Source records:
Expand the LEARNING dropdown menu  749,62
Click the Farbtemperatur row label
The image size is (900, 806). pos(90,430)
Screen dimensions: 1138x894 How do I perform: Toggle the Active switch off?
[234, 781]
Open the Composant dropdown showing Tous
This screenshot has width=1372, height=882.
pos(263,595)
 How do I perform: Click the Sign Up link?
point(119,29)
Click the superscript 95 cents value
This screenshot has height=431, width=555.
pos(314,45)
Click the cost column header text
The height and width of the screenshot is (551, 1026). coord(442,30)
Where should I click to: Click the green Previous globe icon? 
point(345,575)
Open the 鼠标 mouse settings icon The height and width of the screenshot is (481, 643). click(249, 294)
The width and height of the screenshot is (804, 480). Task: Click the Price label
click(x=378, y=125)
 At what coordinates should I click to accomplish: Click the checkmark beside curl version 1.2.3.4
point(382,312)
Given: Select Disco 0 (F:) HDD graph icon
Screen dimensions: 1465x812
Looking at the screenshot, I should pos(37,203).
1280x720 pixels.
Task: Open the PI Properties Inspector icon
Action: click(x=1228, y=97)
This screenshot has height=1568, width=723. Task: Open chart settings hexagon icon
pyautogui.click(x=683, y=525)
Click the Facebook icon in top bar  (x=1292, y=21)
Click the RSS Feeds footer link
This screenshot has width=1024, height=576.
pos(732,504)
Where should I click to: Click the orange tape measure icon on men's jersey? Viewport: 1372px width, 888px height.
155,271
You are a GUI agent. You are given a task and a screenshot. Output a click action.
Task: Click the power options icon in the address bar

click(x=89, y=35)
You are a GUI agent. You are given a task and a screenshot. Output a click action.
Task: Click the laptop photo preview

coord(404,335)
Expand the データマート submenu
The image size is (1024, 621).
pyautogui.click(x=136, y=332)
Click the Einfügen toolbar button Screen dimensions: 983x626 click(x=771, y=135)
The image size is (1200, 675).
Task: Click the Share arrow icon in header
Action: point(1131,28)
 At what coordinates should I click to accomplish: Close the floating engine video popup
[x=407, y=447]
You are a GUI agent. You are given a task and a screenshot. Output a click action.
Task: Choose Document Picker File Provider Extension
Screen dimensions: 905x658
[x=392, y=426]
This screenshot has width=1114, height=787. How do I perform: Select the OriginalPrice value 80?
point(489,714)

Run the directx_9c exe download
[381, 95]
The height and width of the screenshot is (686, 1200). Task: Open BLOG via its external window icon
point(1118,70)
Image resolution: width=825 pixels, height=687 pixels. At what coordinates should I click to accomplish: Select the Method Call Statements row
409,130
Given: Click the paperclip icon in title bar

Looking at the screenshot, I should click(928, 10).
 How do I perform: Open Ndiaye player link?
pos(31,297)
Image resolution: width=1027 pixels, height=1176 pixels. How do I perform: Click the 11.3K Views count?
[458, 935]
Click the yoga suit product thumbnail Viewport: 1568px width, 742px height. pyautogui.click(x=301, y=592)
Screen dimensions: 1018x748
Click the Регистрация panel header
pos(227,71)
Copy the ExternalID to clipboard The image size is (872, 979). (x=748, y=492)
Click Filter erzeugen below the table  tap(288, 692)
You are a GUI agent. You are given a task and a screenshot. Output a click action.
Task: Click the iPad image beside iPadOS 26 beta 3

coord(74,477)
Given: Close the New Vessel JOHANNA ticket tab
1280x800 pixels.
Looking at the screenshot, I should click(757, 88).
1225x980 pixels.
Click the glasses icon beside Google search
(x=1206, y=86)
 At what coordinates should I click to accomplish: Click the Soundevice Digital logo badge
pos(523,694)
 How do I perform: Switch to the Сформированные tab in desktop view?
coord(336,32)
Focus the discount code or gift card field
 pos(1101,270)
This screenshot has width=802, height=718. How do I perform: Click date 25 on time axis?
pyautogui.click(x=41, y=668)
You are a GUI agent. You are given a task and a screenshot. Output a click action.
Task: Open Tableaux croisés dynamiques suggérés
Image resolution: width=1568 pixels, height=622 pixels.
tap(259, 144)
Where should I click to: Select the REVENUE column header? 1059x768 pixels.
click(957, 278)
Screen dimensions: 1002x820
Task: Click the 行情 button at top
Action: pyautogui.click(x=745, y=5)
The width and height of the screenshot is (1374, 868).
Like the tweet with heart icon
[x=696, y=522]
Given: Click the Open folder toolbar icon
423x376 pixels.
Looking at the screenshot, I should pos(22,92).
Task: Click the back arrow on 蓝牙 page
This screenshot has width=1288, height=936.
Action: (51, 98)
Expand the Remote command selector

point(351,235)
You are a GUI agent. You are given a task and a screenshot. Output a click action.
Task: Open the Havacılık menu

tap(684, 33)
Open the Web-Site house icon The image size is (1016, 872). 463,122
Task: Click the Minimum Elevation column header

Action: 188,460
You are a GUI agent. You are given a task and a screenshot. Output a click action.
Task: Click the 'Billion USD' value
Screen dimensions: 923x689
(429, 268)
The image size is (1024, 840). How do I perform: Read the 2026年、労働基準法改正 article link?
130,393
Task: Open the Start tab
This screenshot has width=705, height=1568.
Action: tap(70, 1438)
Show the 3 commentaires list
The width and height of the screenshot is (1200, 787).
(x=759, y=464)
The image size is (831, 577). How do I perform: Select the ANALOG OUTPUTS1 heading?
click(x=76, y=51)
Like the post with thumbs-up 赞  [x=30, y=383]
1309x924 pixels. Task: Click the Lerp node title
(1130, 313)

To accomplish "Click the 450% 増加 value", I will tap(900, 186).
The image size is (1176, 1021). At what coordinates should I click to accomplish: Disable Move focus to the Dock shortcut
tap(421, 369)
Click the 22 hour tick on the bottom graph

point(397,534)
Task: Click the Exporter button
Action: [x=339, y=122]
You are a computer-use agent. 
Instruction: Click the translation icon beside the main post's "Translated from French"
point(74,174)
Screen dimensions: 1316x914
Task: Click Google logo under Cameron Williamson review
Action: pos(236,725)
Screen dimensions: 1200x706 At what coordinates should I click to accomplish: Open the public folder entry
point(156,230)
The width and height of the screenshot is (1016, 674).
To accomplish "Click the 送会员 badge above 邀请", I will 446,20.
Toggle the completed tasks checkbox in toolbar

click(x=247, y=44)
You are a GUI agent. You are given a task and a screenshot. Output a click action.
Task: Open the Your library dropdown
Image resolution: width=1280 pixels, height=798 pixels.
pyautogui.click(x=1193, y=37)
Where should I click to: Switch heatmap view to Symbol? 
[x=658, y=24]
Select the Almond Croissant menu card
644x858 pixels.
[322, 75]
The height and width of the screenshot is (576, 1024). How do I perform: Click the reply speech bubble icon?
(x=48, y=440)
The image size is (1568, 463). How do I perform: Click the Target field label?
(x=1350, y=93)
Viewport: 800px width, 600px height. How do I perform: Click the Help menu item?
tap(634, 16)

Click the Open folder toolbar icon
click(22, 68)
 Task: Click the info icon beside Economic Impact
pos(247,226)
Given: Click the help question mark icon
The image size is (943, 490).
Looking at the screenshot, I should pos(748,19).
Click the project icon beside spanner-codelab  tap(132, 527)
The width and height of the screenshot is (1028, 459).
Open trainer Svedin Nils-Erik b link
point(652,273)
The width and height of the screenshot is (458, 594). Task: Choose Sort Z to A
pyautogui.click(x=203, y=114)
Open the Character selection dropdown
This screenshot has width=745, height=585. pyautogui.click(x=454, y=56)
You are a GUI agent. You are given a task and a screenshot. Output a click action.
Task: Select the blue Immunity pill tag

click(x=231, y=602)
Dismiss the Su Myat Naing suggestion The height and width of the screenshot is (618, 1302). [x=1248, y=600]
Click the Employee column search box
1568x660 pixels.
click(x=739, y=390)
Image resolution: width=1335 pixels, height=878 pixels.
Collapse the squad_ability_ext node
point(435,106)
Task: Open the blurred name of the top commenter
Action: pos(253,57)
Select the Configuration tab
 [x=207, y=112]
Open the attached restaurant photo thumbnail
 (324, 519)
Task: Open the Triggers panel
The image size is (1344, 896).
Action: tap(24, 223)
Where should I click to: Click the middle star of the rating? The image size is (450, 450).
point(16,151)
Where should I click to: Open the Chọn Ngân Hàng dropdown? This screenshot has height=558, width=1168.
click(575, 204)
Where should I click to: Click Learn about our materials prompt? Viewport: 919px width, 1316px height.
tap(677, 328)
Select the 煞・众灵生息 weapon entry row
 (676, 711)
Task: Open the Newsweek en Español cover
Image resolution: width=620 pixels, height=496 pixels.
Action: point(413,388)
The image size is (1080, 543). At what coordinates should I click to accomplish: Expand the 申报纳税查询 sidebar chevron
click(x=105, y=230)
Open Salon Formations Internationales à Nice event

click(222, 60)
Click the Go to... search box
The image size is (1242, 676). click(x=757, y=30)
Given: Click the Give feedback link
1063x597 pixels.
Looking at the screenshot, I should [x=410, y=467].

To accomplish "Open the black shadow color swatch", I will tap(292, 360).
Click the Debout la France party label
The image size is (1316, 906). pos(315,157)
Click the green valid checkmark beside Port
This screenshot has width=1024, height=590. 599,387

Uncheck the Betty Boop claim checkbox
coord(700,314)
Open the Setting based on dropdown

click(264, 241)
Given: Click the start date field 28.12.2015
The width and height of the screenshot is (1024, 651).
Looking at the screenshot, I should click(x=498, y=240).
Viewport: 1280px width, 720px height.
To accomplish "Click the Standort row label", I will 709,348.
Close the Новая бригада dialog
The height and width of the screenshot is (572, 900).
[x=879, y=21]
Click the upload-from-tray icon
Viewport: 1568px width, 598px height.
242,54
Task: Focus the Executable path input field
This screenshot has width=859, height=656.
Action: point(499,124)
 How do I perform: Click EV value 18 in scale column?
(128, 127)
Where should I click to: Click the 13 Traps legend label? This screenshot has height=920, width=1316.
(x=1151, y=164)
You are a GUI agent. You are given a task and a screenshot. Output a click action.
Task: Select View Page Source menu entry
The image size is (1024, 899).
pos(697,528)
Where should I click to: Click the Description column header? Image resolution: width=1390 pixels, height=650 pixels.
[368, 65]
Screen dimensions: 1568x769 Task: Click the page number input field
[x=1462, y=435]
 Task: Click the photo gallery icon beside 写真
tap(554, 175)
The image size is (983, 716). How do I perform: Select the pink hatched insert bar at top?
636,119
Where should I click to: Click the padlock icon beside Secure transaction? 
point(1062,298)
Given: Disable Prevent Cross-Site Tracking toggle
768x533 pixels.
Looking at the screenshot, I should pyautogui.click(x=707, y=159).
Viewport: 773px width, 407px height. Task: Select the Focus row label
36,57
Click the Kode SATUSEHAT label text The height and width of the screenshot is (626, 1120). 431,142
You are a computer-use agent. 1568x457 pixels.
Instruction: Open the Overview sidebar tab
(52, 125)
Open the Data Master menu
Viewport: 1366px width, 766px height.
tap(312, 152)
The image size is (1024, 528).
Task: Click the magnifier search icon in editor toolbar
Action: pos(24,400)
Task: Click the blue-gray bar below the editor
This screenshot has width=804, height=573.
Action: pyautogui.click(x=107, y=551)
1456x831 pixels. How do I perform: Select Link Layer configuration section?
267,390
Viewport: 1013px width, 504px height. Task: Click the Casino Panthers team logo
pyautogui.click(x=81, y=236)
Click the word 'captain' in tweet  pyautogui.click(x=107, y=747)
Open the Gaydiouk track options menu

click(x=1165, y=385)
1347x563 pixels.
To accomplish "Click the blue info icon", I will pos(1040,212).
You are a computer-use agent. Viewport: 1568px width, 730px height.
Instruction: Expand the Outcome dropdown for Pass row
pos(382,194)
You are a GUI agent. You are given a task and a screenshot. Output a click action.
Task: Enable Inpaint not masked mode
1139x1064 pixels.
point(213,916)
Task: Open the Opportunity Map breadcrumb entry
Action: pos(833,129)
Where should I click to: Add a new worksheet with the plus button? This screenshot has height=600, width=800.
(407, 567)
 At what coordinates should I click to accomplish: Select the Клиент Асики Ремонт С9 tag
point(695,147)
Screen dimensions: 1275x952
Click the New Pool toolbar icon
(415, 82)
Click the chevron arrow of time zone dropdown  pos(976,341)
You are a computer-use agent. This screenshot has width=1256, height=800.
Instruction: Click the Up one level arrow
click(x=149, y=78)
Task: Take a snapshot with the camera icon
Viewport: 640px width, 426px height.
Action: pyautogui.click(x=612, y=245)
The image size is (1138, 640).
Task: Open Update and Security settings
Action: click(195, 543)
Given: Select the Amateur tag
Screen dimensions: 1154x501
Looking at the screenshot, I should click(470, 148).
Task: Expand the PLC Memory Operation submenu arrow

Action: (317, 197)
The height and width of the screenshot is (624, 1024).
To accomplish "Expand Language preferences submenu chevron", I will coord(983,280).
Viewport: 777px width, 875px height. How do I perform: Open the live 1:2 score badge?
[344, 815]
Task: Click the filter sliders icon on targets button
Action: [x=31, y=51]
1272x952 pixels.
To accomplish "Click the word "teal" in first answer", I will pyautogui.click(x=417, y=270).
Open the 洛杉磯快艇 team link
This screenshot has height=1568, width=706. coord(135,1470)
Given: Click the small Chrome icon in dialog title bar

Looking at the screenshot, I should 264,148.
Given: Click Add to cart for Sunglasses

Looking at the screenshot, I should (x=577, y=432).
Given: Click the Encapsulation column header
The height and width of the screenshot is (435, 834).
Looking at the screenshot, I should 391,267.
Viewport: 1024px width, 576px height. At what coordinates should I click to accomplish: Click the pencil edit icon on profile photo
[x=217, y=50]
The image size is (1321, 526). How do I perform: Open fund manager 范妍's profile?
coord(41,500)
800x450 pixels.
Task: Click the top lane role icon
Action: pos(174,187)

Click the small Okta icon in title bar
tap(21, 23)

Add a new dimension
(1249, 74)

Prompt: Look for the string "below" in the entries above. Copy every line that has it.

Solution to the problem:
Click Filter erzeugen below the table  tap(288, 692)
Task: Click the blue-gray bar below the editor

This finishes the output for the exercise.